Effectively, the code does this:
var match = cost.Where(r => r.ryp.StartsWith(record.form.TrimEnd()) &&
r.year == record.year &&
r.period == record.period).FirstOrDefault();
cost is a local List type. If I was doing a search on only one field I'd probably just move this into a Dictionary. The records aren't always unique either.
Obviously, this is REALLY slow.
I ran across the open source library I4O which can build indexes, however it fails for me in various queries (and I don't really have the time to attempt to debug the source code). It also doesn't work with .StartsWith or .Contains (StartsWith is much more important since a lot of the original queries take advantage of the fact that doing a search for "A" would find a match in "ABC").
Are there any other projects (open source or commercial) that do this sort of thing?
EDIT:
I did some searching based on the feedback and found Power Collections which supports dictionaries that have keys that aren't unique.
I tested ToLookup() which worked great - it's still not quite as fast as the original code, but it's at least acceptable. It's down from 45 seconds to 3-4 seconds. I'll take a look at the Trie structure for the other look ups.
Thanks.
Looping through a list of 100K-200K items doesn't take very long. Finding matching items within the list by using nested loops (n^2) does take long. I infer this is what you're doing (since you have assignment to a local match variable).

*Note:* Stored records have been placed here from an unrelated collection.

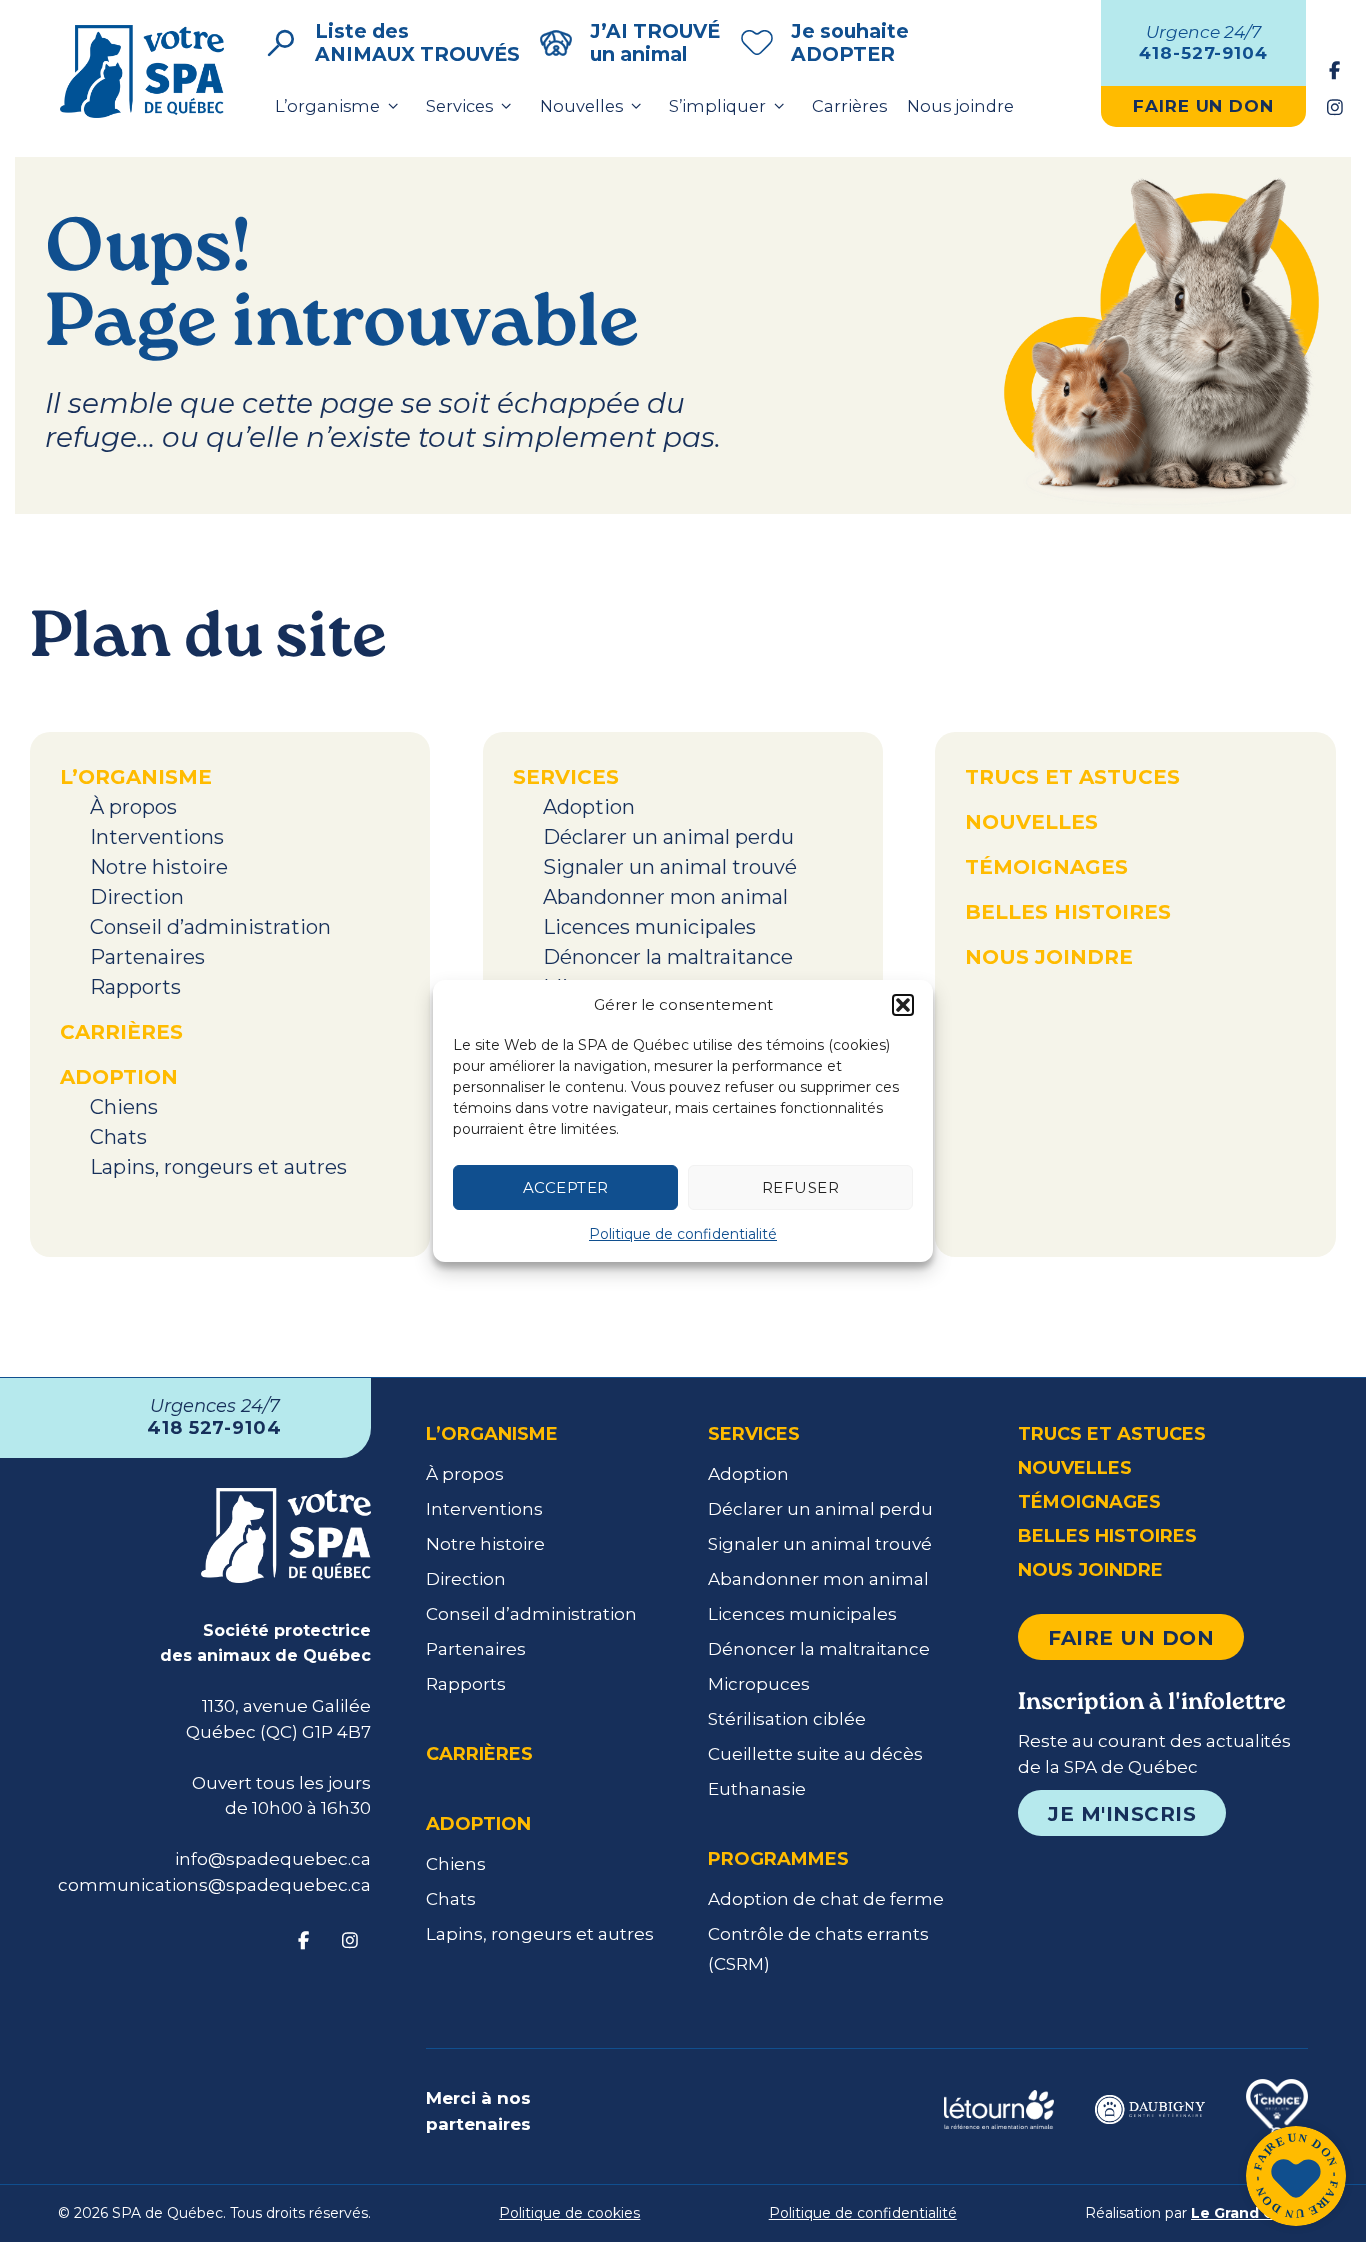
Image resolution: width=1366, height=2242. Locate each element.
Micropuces (759, 1684)
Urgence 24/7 (1203, 41)
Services (459, 106)
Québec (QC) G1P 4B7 (278, 1732)
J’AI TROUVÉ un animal (655, 42)
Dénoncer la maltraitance (668, 957)
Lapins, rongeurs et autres (218, 1167)
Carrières (849, 106)
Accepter (566, 1187)
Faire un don (1131, 1638)
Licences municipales (649, 927)
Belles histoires (1068, 912)
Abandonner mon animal (665, 897)
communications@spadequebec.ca (214, 1885)
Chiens (124, 1107)
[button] (903, 1005)
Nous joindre (960, 106)
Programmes (778, 1859)
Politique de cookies (569, 2213)
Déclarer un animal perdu (668, 837)
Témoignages (1046, 867)
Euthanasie (757, 1789)
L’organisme (327, 106)
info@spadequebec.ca (273, 1859)
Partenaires (147, 957)
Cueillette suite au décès (815, 1754)
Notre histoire (159, 867)
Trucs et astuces (1072, 777)
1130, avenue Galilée (286, 1706)
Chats (118, 1137)
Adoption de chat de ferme (826, 1899)
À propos (133, 807)
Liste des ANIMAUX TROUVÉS (417, 42)
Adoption (119, 1077)
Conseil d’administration (210, 927)
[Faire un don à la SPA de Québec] (1296, 2179)
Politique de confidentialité (683, 1234)
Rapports (135, 987)
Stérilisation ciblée (787, 1719)
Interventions (157, 837)
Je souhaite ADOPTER (850, 42)
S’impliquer (717, 106)
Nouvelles (581, 106)
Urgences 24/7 (214, 1417)
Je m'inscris (1122, 1814)
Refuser (801, 1187)
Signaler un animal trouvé (670, 867)
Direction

If you want to quickly match items together, use .ToLookup.
var lookup = cost.ToLookup(r => new {r.year, r.period, form = r.ryp});
foreach(var group in lookup)
{
// do something with items in group.
}
Your startswith criteria is troublesome for key-based matching. One way to approach that problem is to ignore it when generating keys.
var lookup = cost.ToLookup(r => new {r.year, r.period });
var key = new {record.year, record.period};
string lookForThis = record.form.TrimEnd();
var match = lookup[key].FirstOrDefault(r => r.ryp.StartsWith(lookForThis))
Ideally, you would create the lookup once and reuse it for many queries. Even if you didn't... even if you created the lookup each time, it will still be faster than n^2.
Certainly you can do better than this. Let's start by considering that dictionaries are not useful only when you want to query one field; you can very easily have a dictionary where the key is an immutable value that aggregates many fields. So for this particular query, an immediate improvement would be to create a key type:
// should be immutable, GetHashCode and Equals should be implemented, etc etc
struct Key
{
public int year;
public int period;
}
and then package your data into an IDictionary<Key, ICollection<T>> or similar where T is the type of your current list. This way you can cut down heavily on the number of rows considered in each iteration.
The next step would be to use not an ICollection<T> as the value type but a trie (this looks promising), which is a data structure tailored to finding strings that have a specified prefix.
Finally, a free micro-optimization would be to take the TrimEnd out of the loop.
Now certainly all of this only applies to the specific example given and may need to be revisited due to other specifics of your situation, but in any case you should be able to extract practical gain from this or something similar.